Target pointing data:
------------

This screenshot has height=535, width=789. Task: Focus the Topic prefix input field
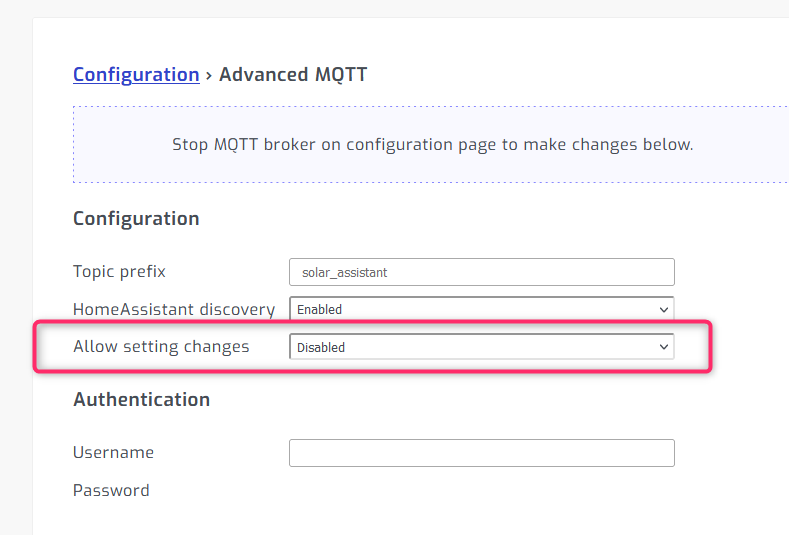[482, 272]
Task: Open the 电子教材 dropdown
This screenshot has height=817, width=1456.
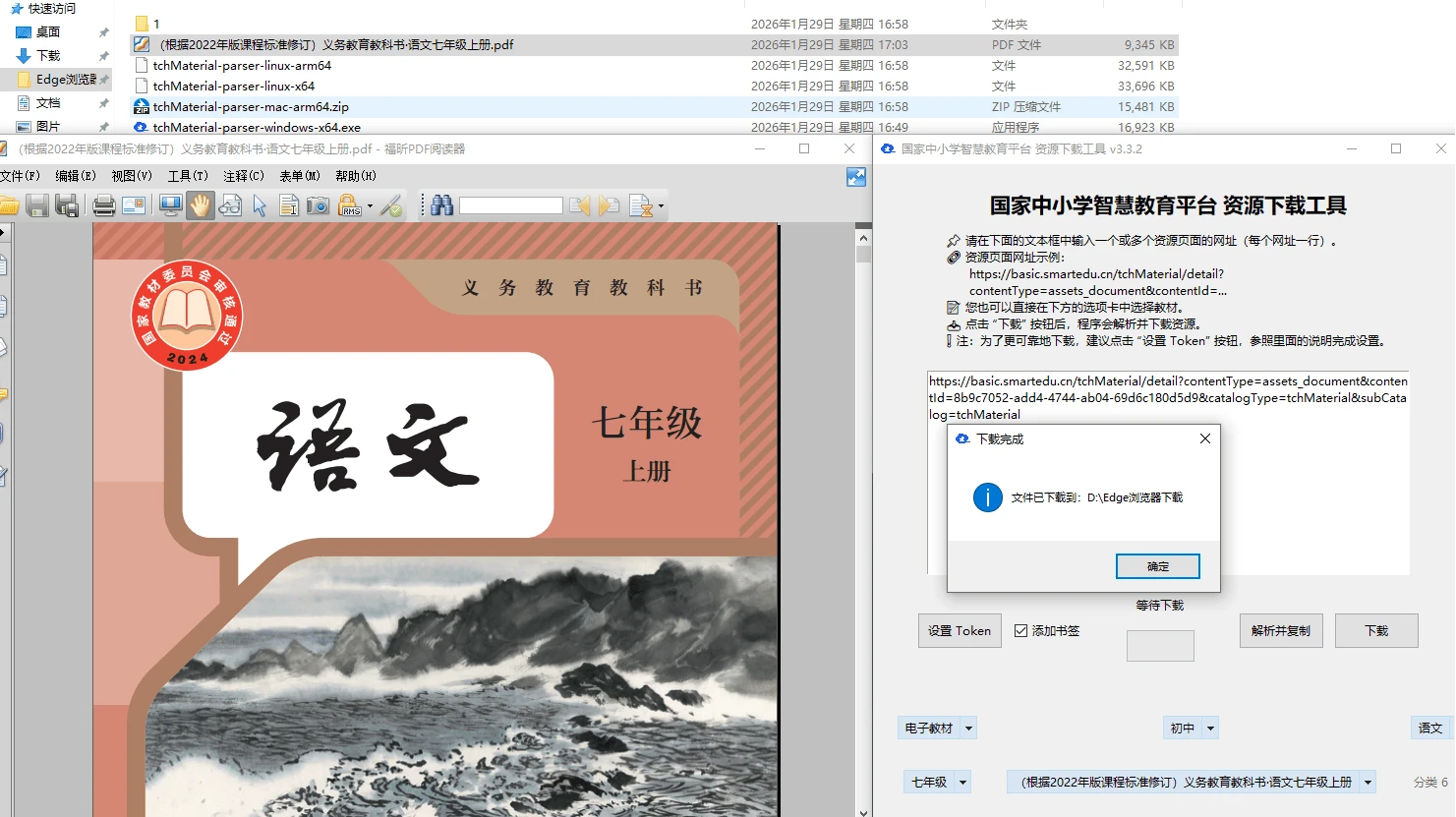Action: tap(935, 728)
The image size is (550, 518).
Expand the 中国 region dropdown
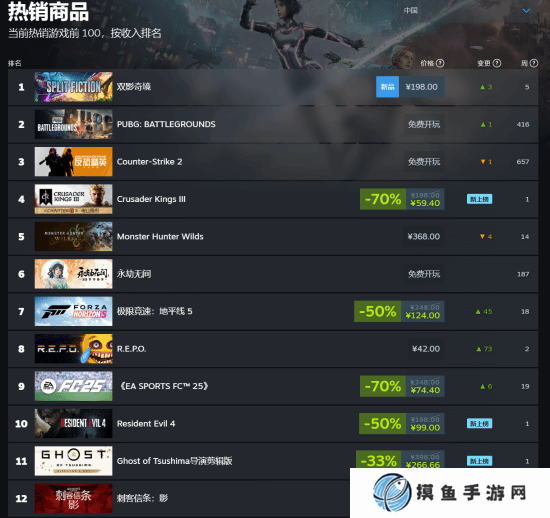[467, 11]
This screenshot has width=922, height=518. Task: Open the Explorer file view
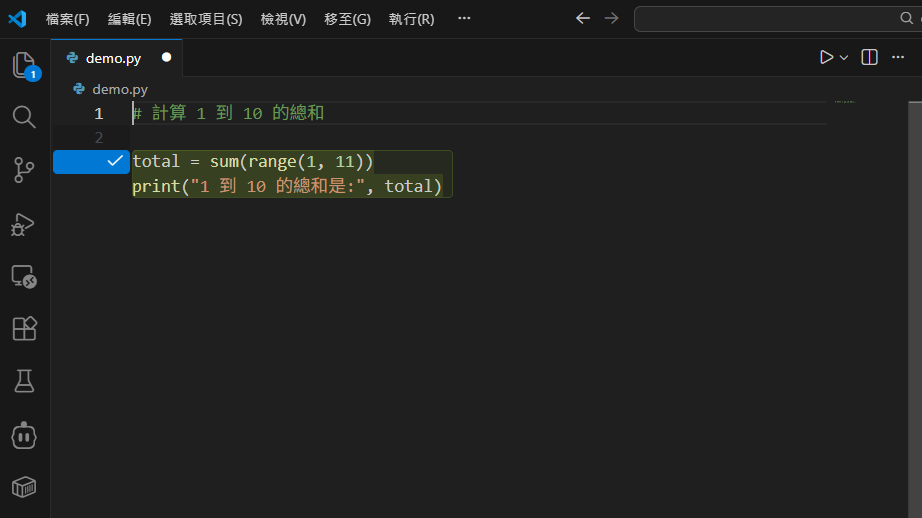pyautogui.click(x=24, y=66)
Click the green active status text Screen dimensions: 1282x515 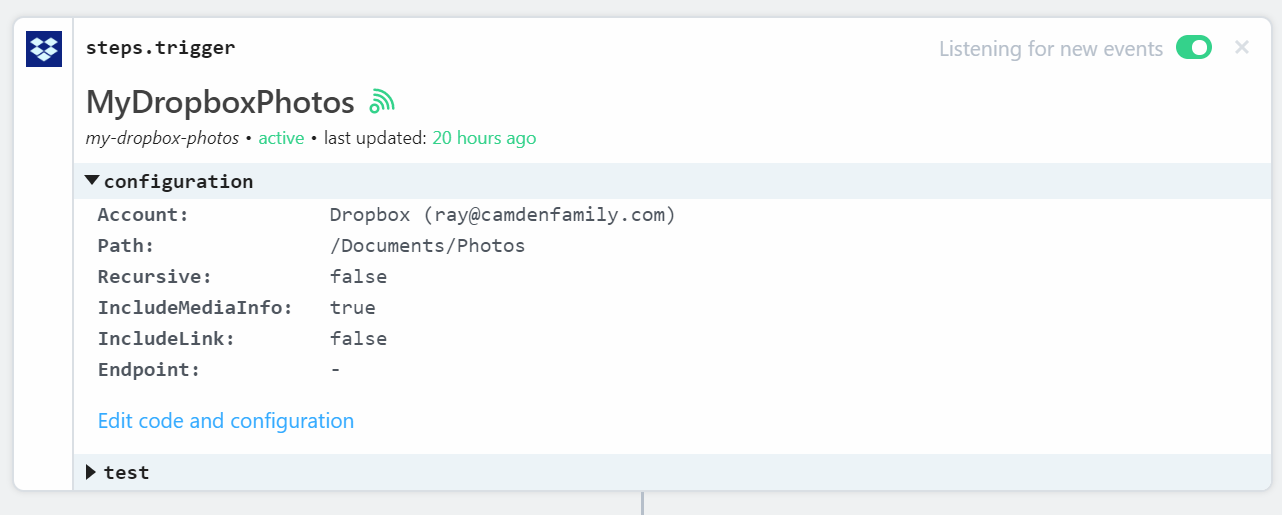[281, 138]
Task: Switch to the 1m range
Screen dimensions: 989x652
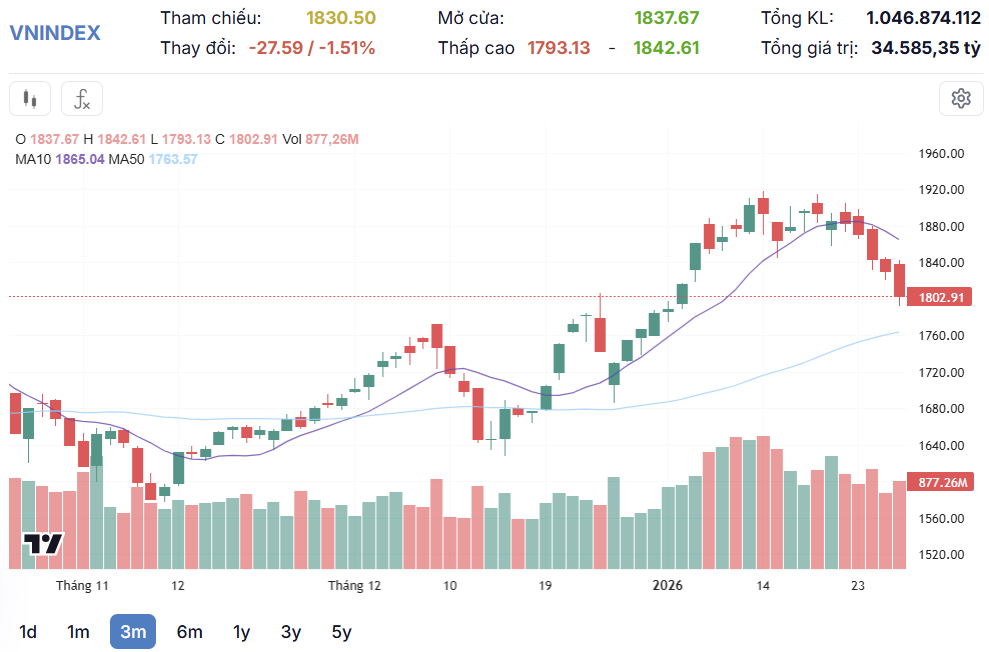Action: pos(78,631)
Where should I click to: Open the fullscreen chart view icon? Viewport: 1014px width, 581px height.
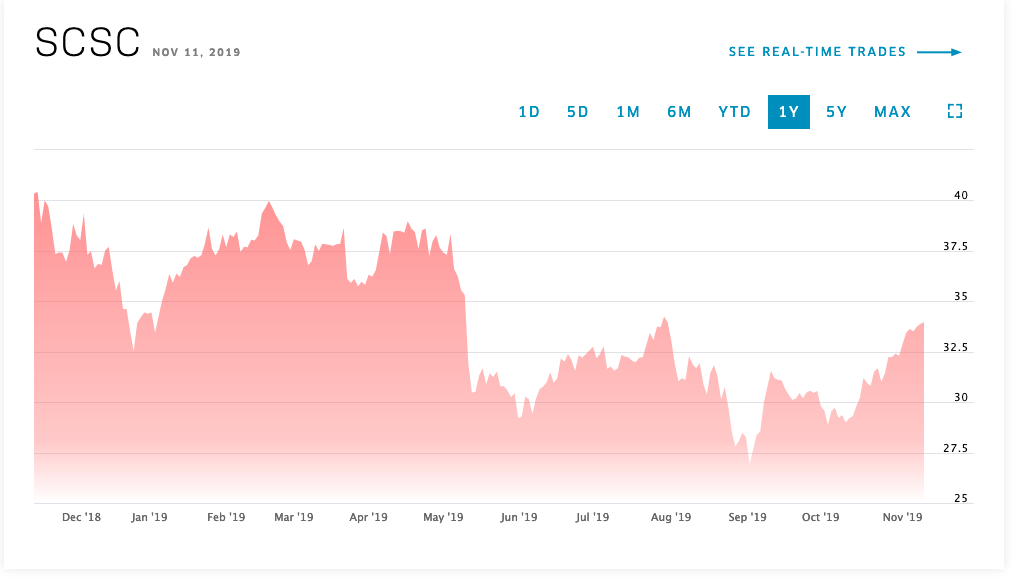coord(955,111)
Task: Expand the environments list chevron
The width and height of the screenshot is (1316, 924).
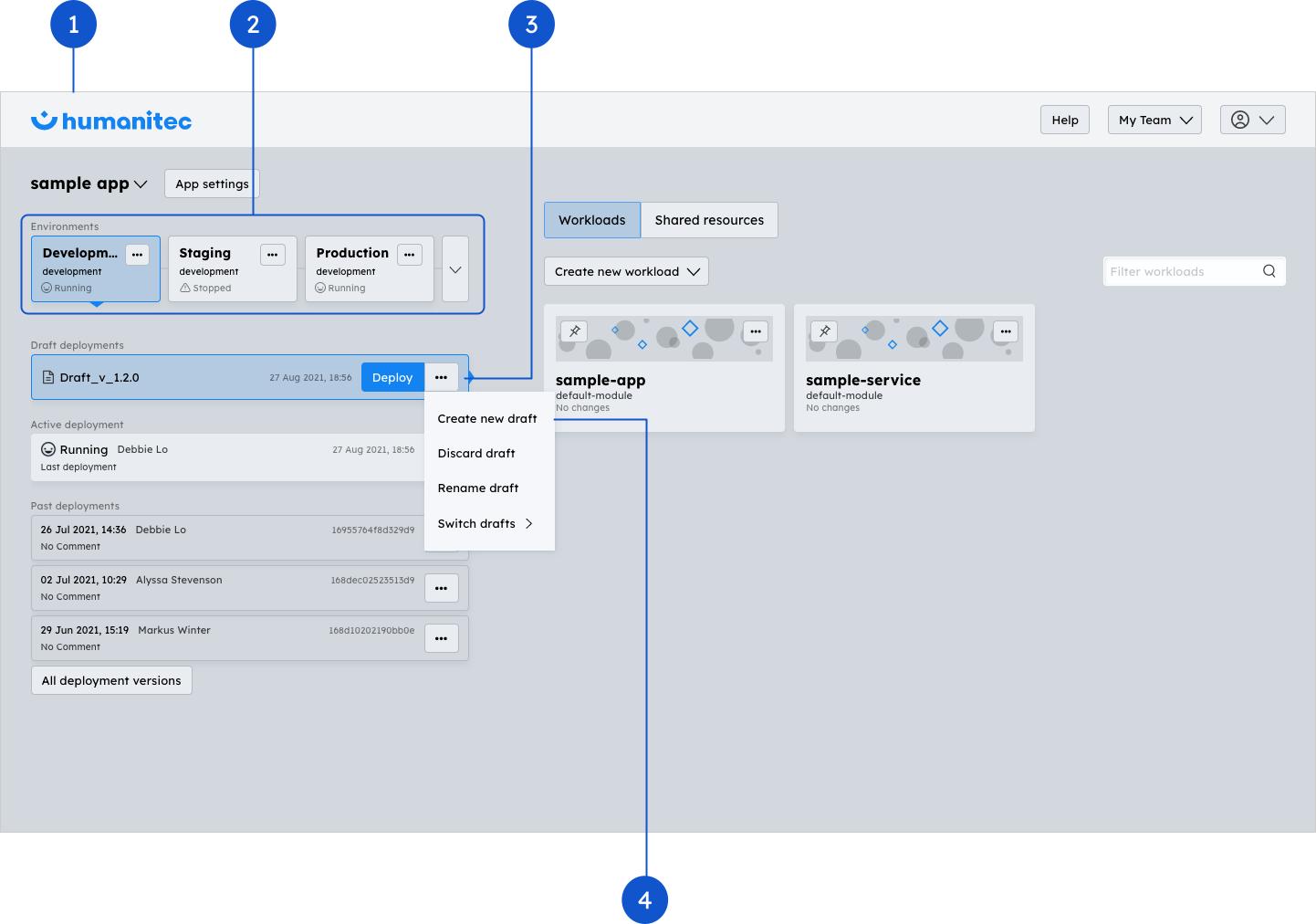Action: point(455,269)
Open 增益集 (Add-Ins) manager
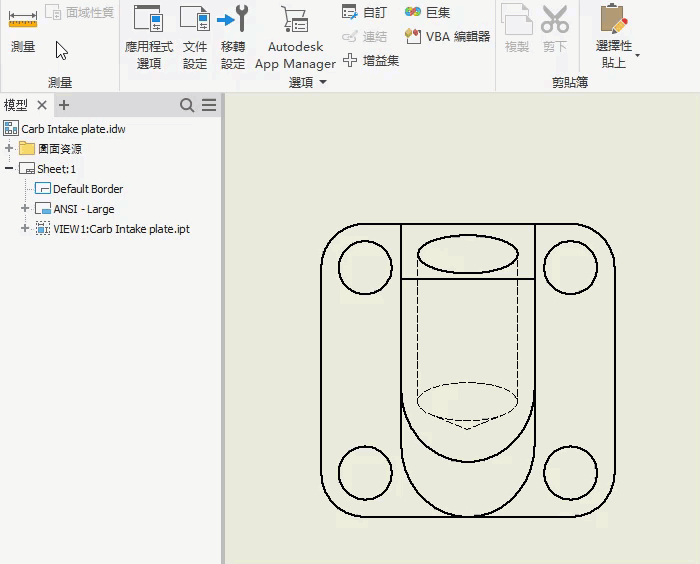Viewport: 700px width, 564px height. pyautogui.click(x=371, y=60)
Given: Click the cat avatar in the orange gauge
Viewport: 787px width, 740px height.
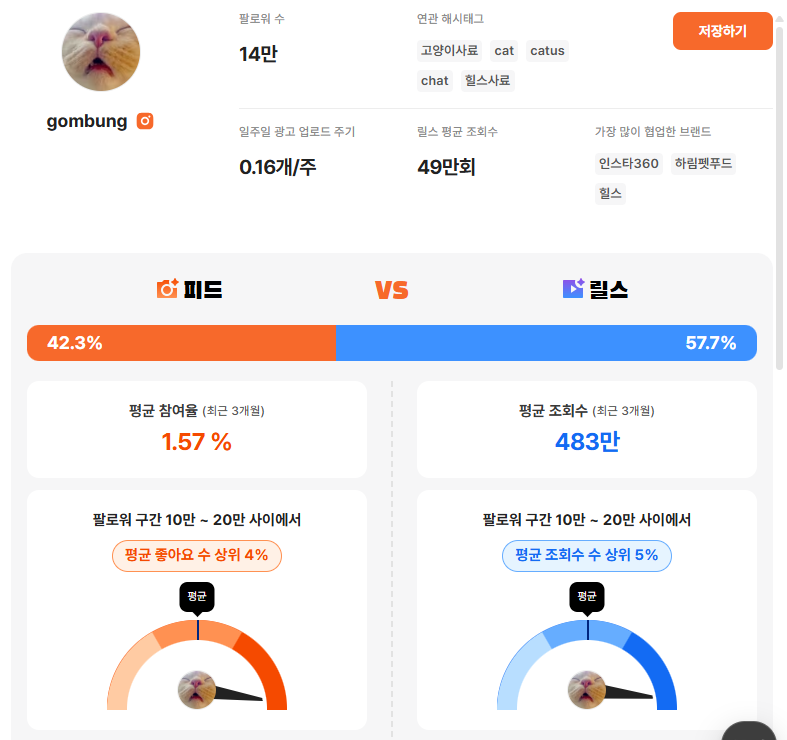Looking at the screenshot, I should [x=197, y=690].
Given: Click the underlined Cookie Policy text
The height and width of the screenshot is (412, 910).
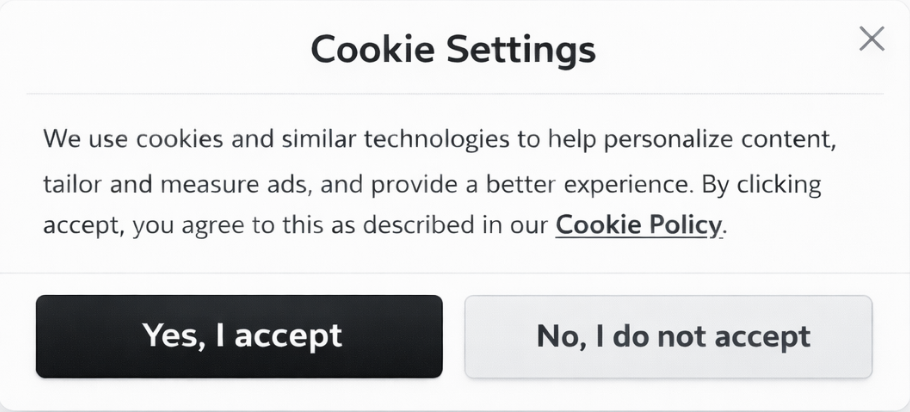Looking at the screenshot, I should coord(638,225).
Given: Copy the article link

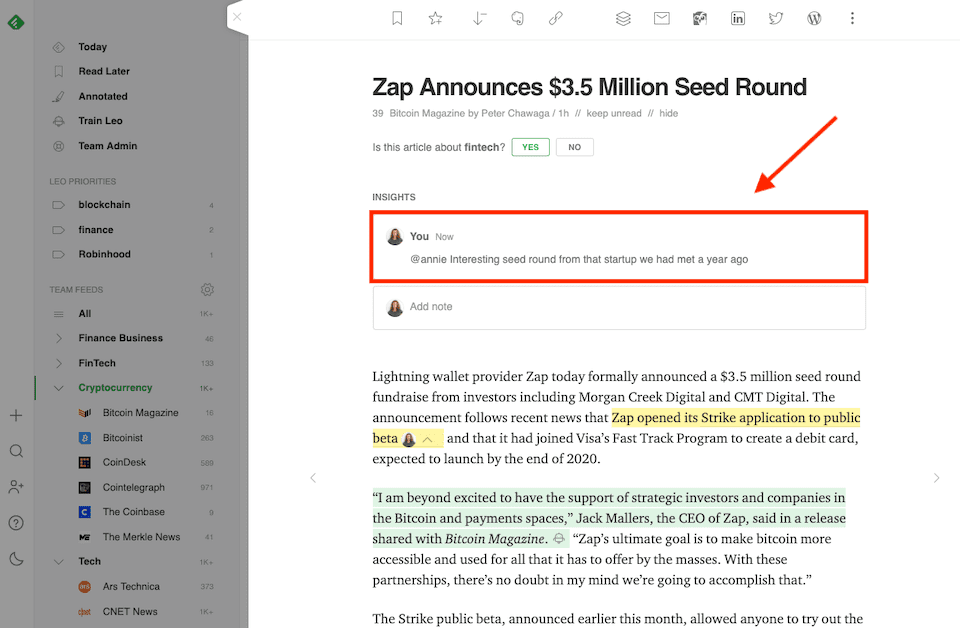Looking at the screenshot, I should 555,18.
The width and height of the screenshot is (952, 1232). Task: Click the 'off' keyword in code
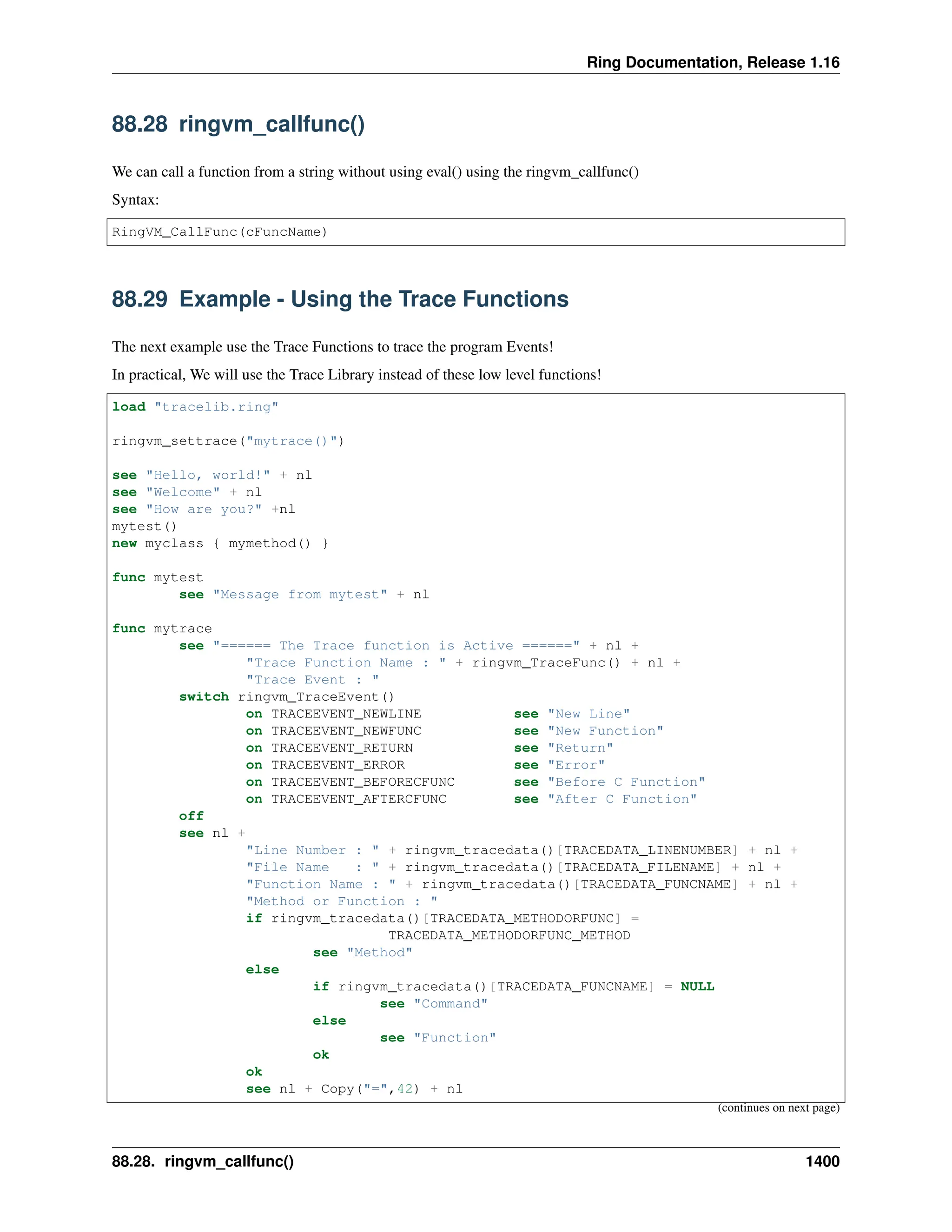pos(191,816)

------------

> [Given instruction]:
Rewrite the records from the line holding "Task: Expand the environments list chevron" through the end of the records, inclusive, changing "Given" to "Goal" and leaving everything else as it is. Leave the pictures out of your answer.

> [Worked solution]:
Task: Expand the environments list chevron
The width and height of the screenshot is (1316, 924).
Action: point(455,269)
Open 增益集 (Add-Ins) manager
Viewport: 700px width, 564px height. pyautogui.click(x=371, y=60)
Goal: Click the cat avatar in the orange gauge
Viewport: 787px width, 740px height.
Looking at the screenshot, I should [x=197, y=690].
Goal: Click the underlined Cookie Policy text
The height and width of the screenshot is (412, 910).
Looking at the screenshot, I should coord(638,225).
Goal: Copy the article link

Looking at the screenshot, I should 555,18.
The width and height of the screenshot is (952, 1232). Task: Click the 'off' keyword in code
pos(191,816)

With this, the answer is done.